- **WHAT YOU ARE ASKED TO DO**
Copy the records below word for word, starting at the line that contains "1024x553 pixels." and stopping after the line that contains "coord(615,442)". Leave the pictures out.

- **WORKING DATA**

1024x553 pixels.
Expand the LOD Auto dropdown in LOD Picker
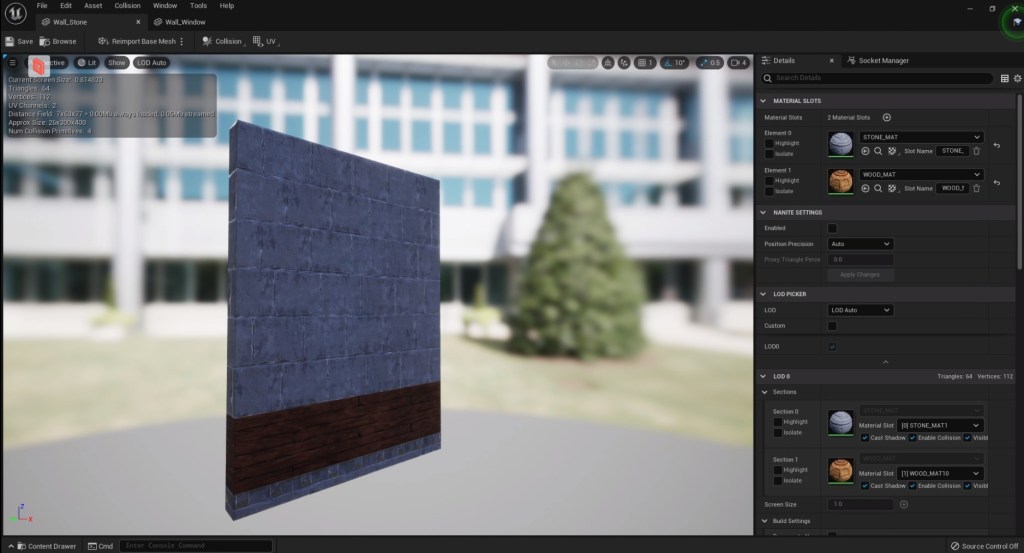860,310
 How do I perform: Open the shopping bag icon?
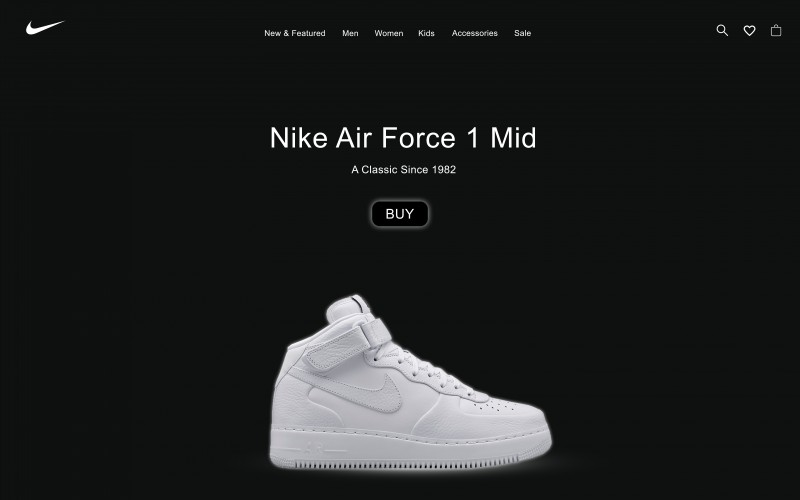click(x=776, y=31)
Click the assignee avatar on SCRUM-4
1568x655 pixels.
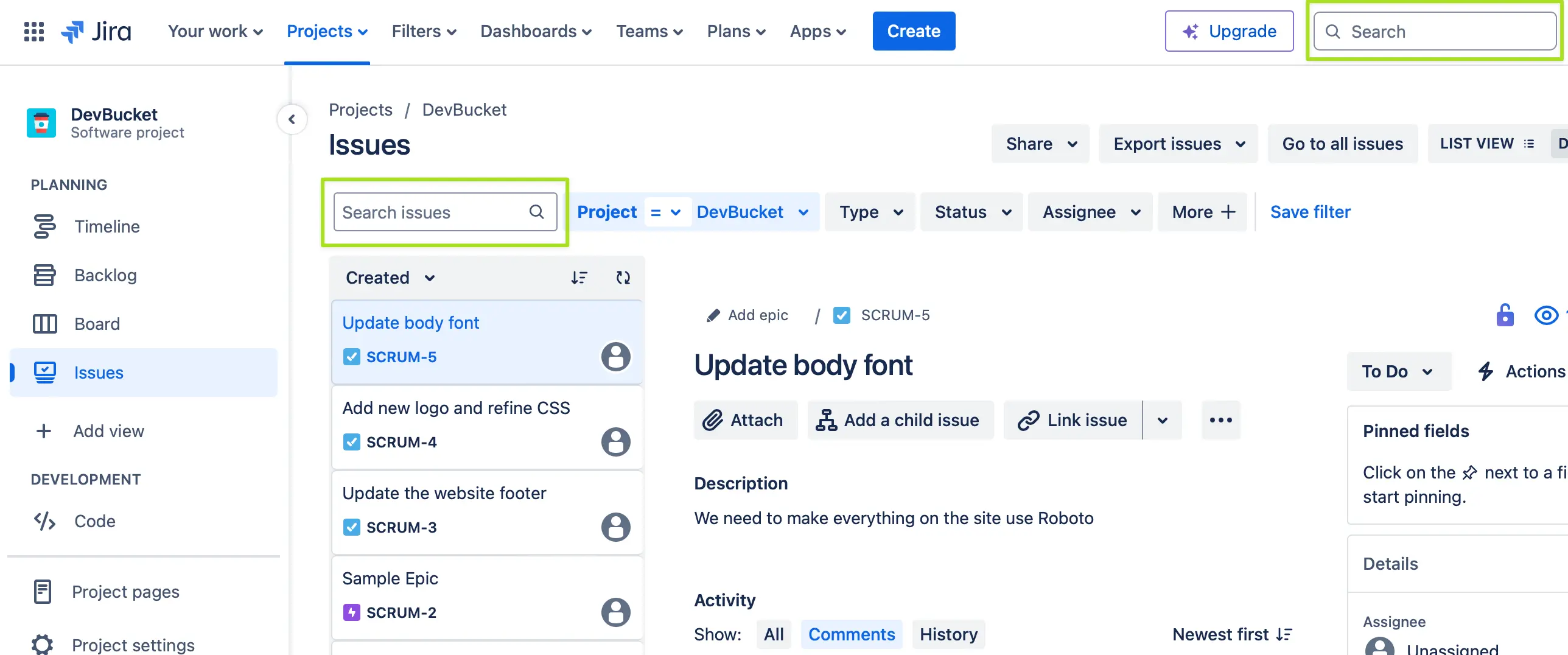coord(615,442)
==
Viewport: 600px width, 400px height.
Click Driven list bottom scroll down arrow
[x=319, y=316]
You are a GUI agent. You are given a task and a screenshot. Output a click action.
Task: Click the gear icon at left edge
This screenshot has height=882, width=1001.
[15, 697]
---
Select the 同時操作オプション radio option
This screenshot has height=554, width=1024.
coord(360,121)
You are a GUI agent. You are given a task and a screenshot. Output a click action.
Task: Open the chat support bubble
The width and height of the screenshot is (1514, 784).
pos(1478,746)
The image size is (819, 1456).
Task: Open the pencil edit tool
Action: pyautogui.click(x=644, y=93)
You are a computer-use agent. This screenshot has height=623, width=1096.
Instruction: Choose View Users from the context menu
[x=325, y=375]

- **EXPECTED ANSWER**
1024x553 pixels.
Expand the LOD Auto dropdown in LOD Picker
860,310
 How do I perform: Open the shopping bag icon?
click(x=776, y=31)
Click the assignee avatar on SCRUM-4
1568x655 pixels.
coord(615,442)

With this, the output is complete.